14th DMZ Docs(2022)
I AM DOCU
Hang Sơn Đoòng was found in the deep jungle of central Vietnam. In this world's largest underground cave, there is a landscape and ecology as wonderful as its size. In 2014, when the Vietnamese government announced plans to install a cable car in the cave, it became the center of huge controversy. From the demand for environmental protection to the expectation that development will provide an opportunity to break free from poverty, the film follows the conflicts surrounding Hang Sơn Đoòng.

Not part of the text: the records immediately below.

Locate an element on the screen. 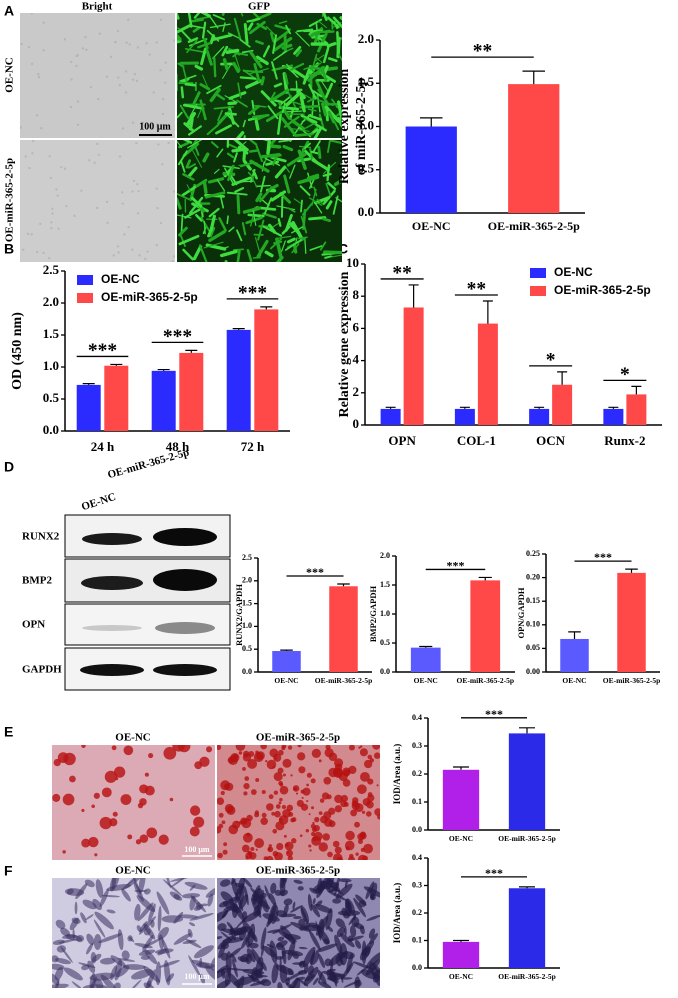 The image size is (678, 998). y-tick-label: 4 is located at coordinates (356, 360).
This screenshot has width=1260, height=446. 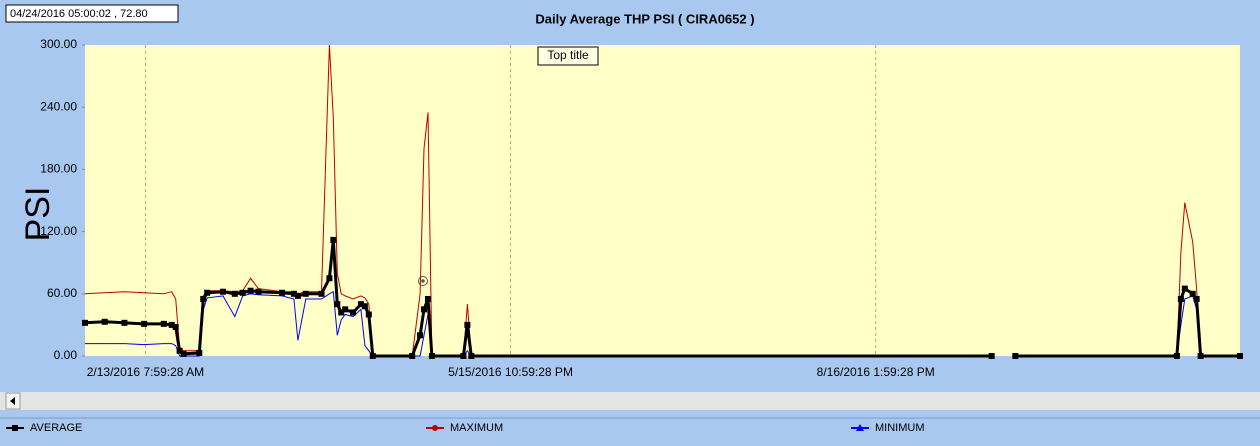 I want to click on scroll-arrow, so click(x=12, y=401).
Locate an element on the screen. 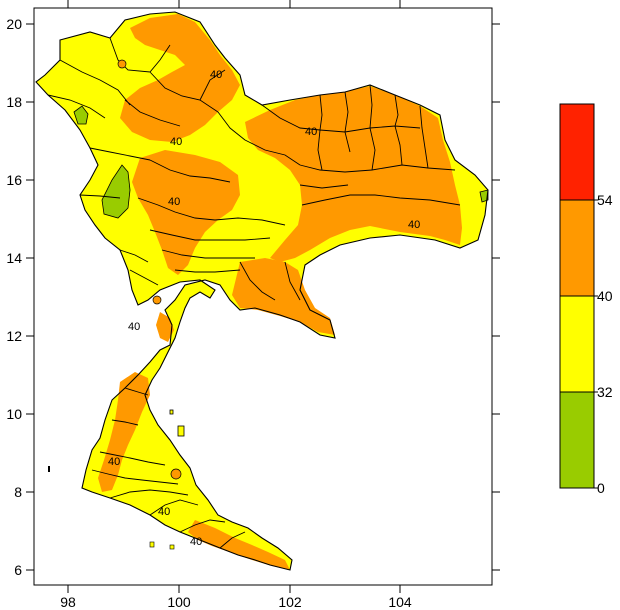  y-tick-label: 8 is located at coordinates (18, 492).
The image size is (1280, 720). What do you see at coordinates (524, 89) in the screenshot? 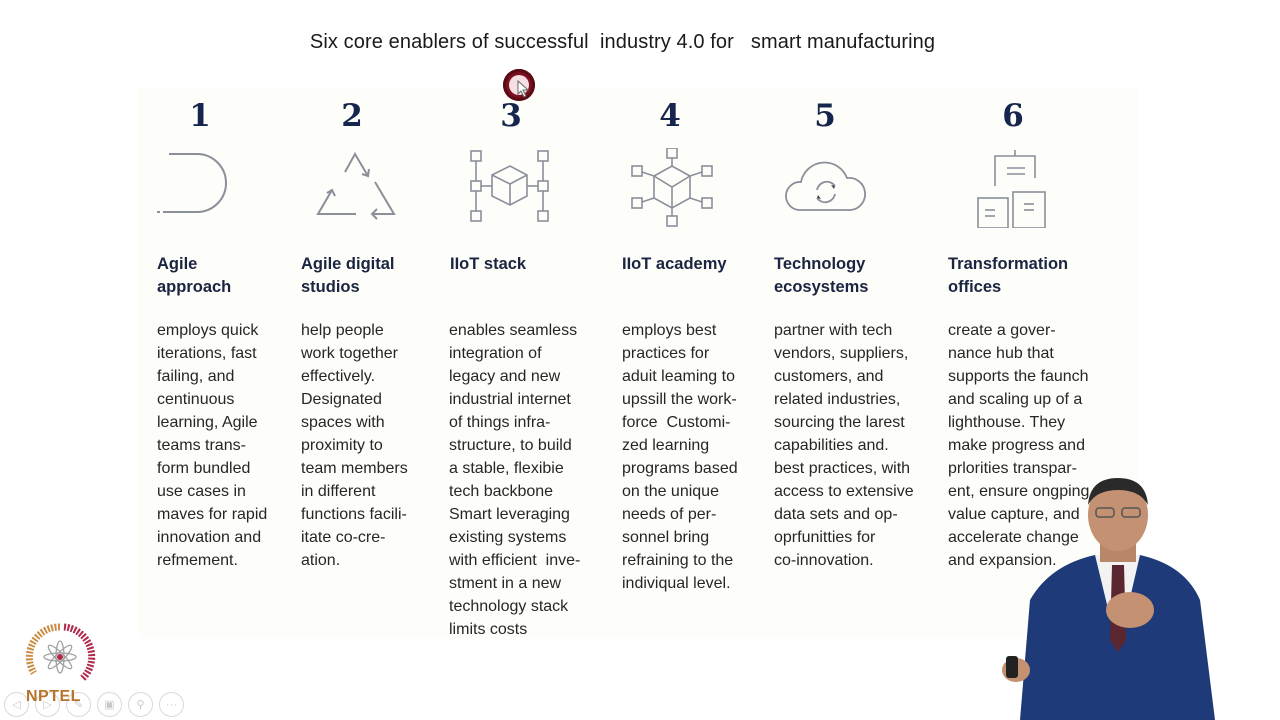
I see `mouse-pointer-icon` at bounding box center [524, 89].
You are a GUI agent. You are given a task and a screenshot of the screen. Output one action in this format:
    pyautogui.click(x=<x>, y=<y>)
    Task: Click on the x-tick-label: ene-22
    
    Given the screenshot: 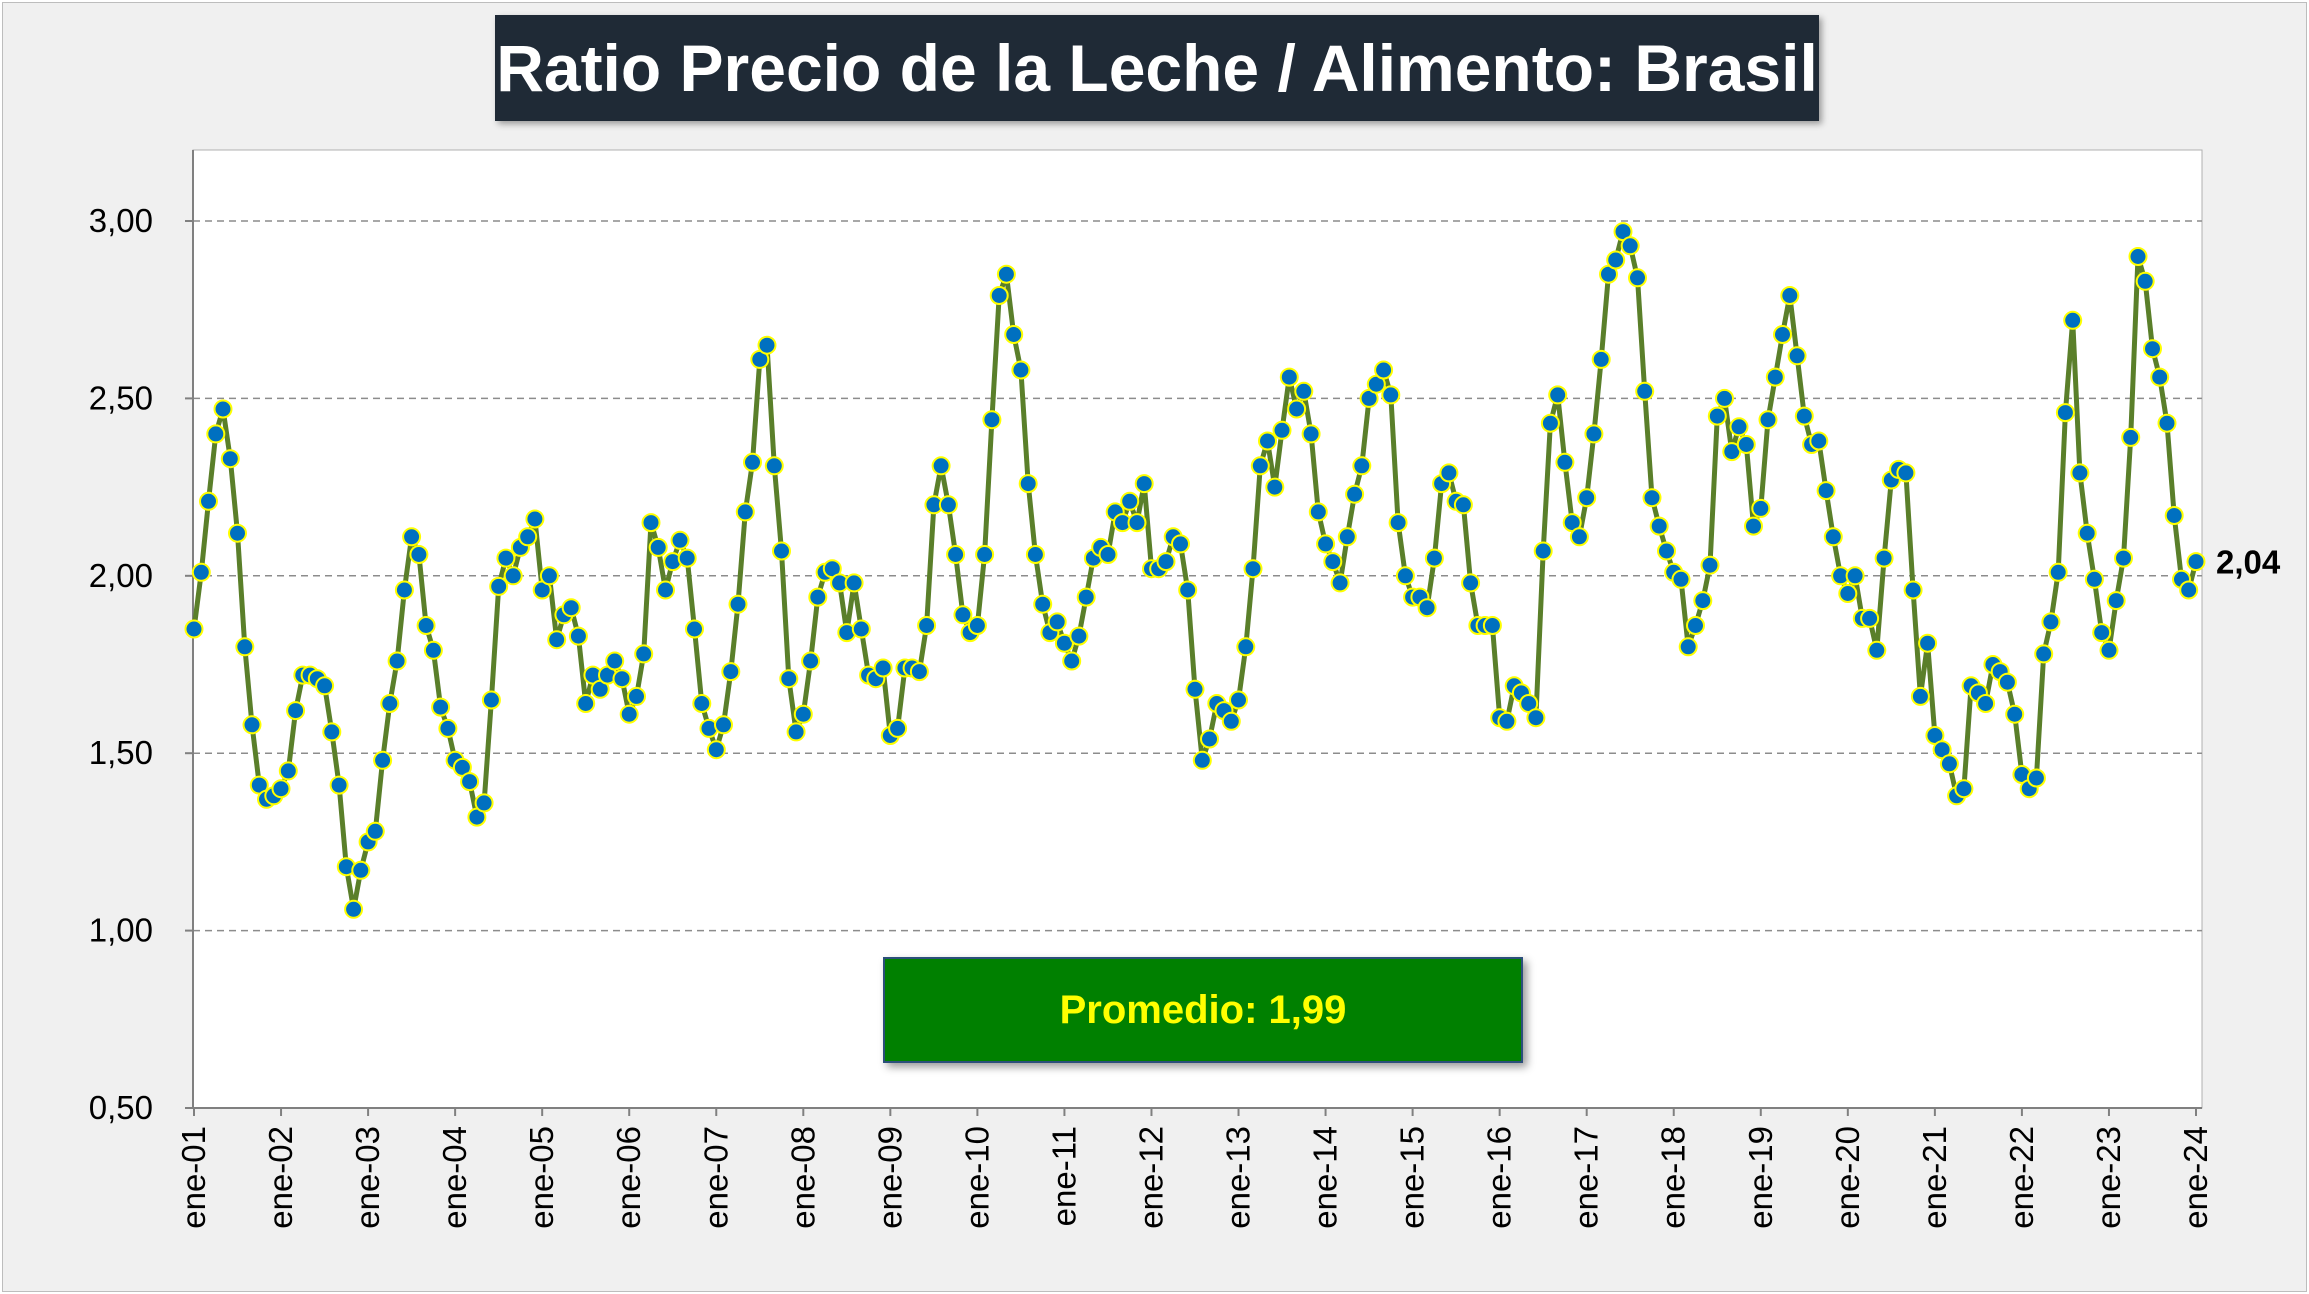 What is the action you would take?
    pyautogui.click(x=2022, y=1178)
    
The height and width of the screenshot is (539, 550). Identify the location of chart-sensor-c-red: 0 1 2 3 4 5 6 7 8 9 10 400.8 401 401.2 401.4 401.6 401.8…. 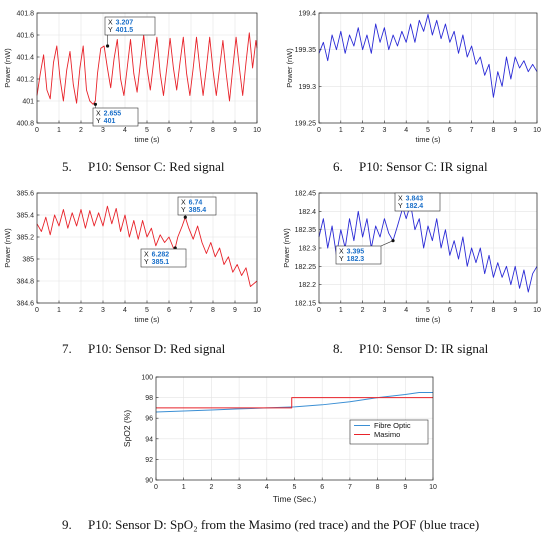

Known as the largest cave in the world, Vietnam's Hang Son Doong is as amazing as its size and as mysterious as a landscape we have never seen before. Since this cave has been maintained in a sublime state for a long time, it seems that it is our duty to enjoy it with the eyes. Therefore, it is not unusual to criticize the Vietnamese government's plan to install a cable car and develop it into a tourist destination. But is that really the case? Who are those who insist that the cave should be preserved? Are those who insist it aware of the poverty of the indigenous people around Hang Son Doong? Do they know that the indigenous people's expectations for tourism revenue stemmed from their desire to pass on a better life to their descendants, not their pursuit of wealth? The film shows that various expectations related to the superb view of nature were formed based on different economic and social backgrounds. Do we not force anyone to make sacrifices in the name of reasonableness? Is there something reasonable for everyone?
Producer, Director living in Tokyo. A Crack In The Mountain is his first feature film and was awarded “Best International Documentary” at the 2022 Sedona International Film Festival.